A simple OCR script to convert PDF files to DOCX or TXT formats using Tesseract OCR. This script is designed to extract text without preserving the original formatting of the document.
Clone the repository to your local machine:
git clone https://github.com/lancer1911/pdf2text.git
cd pdf2text
Alternatively, you can download the ZIP file and extract it to your desired location.
Open your terminal and create a new Conda environment:
conda create -n ocr_env python=3.9
Activate the newly created environment:
conda activate ocr_env
Install the required libraries using the requirements.txt
file:
pip install -r requirements.txt
- Download and install Tesseract OCR from Tesseract at UB Mannheim.
- Download and install Poppler from Poppler for Windows.
- Add Tesseract and Poppler to your system PATH.
- Ensure the
TESSDATA_PREFIX
environment variable points to the Tesseract language data directory. You can set it in your terminal:
setx TESSDATA_PREFIX "C:\Program Files\Tesseract-OCR\tessdata"
Install Tesseract OCR and Poppler using Homebrew:
brew install tesseract
brew install tesseract-lang
brew install poppler
Ensure the TESSDATA_PREFIX
environment variable points to the Tesseract language data directory. You can set it in your terminal:
export TESSDATA_PREFIX=/usr/local/share/
Install Tesseract OCR and Poppler using your package manager. For example, on Ubuntu:
sudo apt update
sudo apt install tesseract-ocr poppler-utils
To install additional language packs for Tesseract, you can use the following command:
sudo apt install tesseract-ocr-<language-code>
Replace <language-code>
with the code for the language you want to install.
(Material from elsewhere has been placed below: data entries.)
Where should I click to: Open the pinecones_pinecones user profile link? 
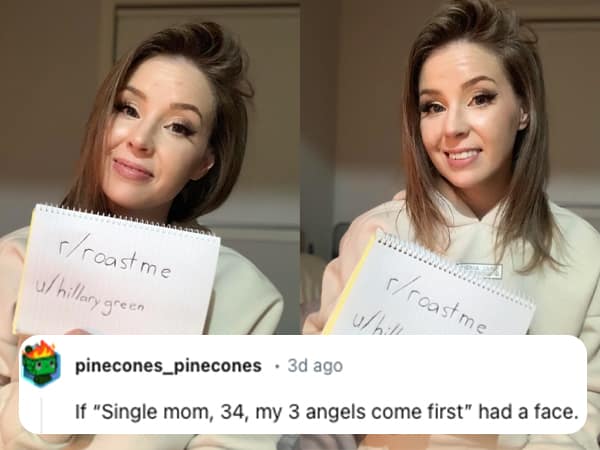(x=168, y=366)
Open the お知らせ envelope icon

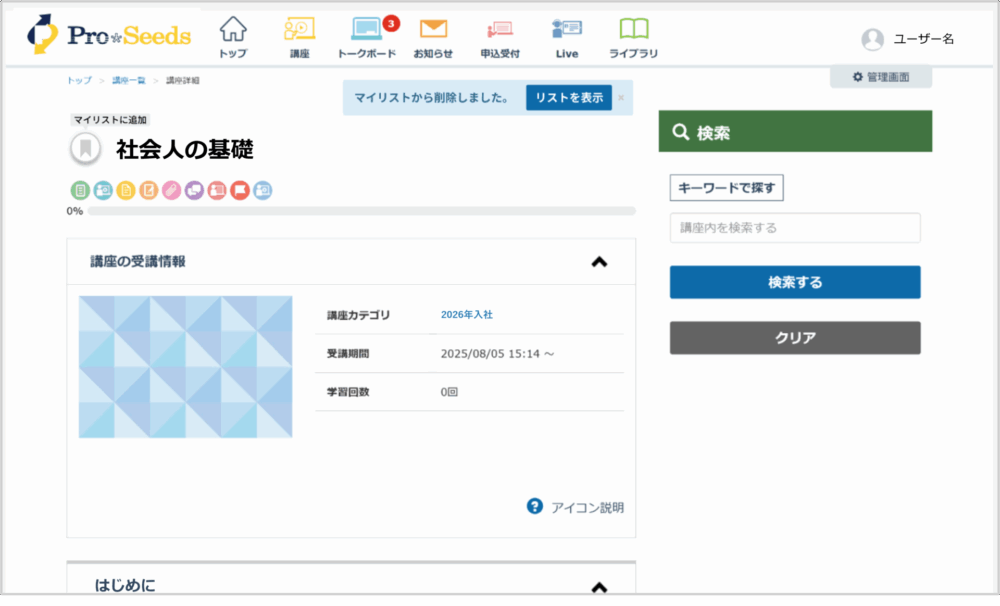pos(433,37)
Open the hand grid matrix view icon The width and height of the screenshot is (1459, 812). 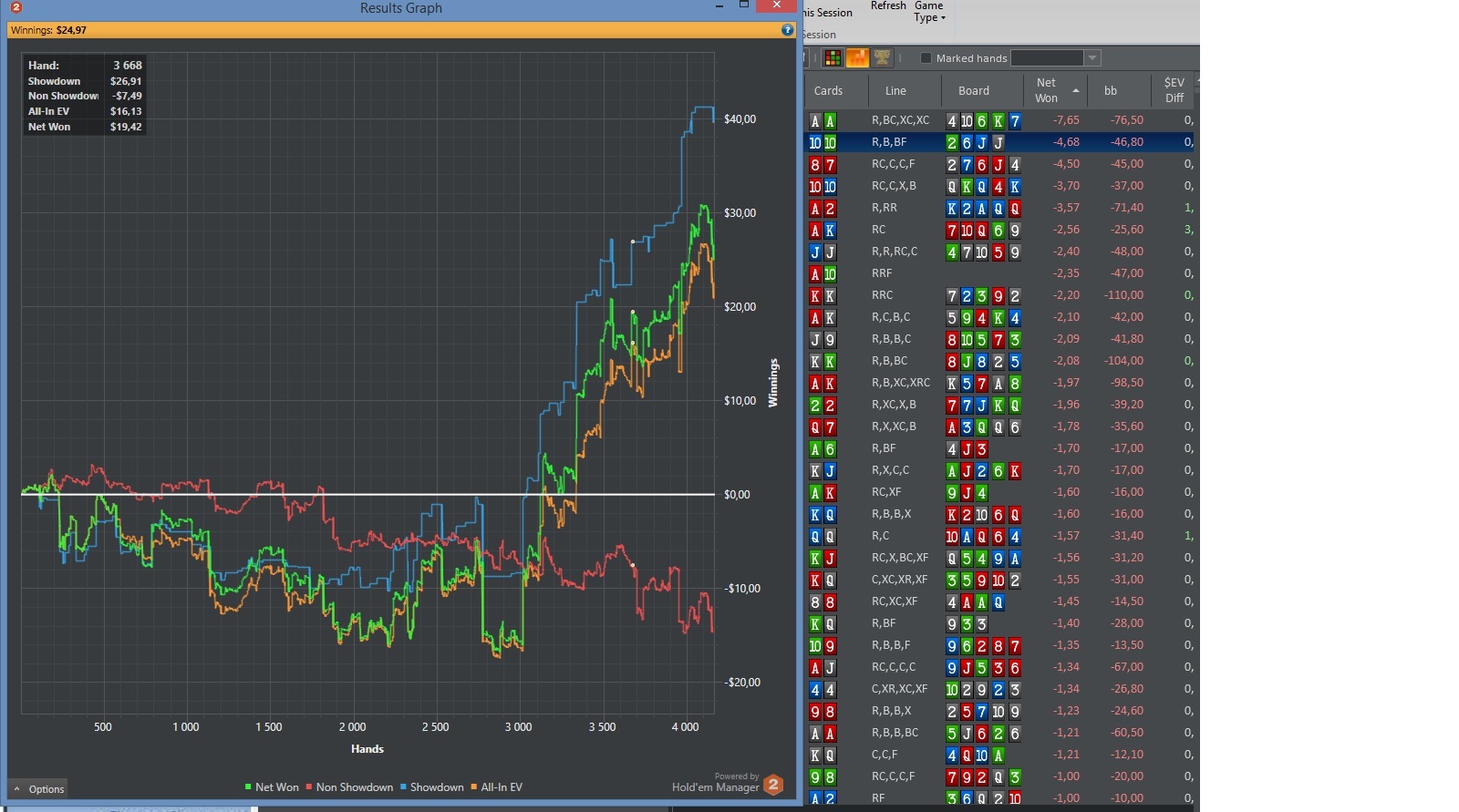coord(833,57)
Here are some examples:
eng
for Englishchi-sim
for Simplified Chinesechi-tra
for Traditional Chinesedeu
for Germanjpn
for Japanesefra
for French
To install multiple languages at once, you can use:
sudo apt install tesseract-ocr-eng tesseract-ocr-chi-sim tesseract-ocr-chi-tra tesseract-ocr-deu tesseract-ocr-jpn tesseract-ocr-fra
Ensure the TESSDATA_PREFIX
environment variable points to the Tesseract language data directory. You can set it in your terminal:
export TESSDATA_PREFIX=/usr/share/tesseract-ocr/4.00/tessdata/
In the directory containing pdf2text.py
, use the following commands to run the script:
-
To perform OCR and output as DOCX format with Chinese and English recognition, specifying the PDF file through the command line:
python pdf2text.py -f path_to_file.pdf -o docx -l ce
-
To perform OCR and output as TXT format with Chinese recognition, specifying the PDF file through the command line:
python pdf2text.py -f path_to_file.pdf -o txt -l c
-
To perform OCR and output as DOCX format with default English recognition, using a GUI to select the PDF file:
python pdf2text.py
The script pdf2text.py
performs the following steps:
- Converts the PDF to images.
- Applies OCR on each image using Tesseract.
- Outputs the extracted text to either a DOCX or TXT file.
This script is intended for basic text extraction and does not retain the original formatting of the PDF.
This project is licensed under the MIT License.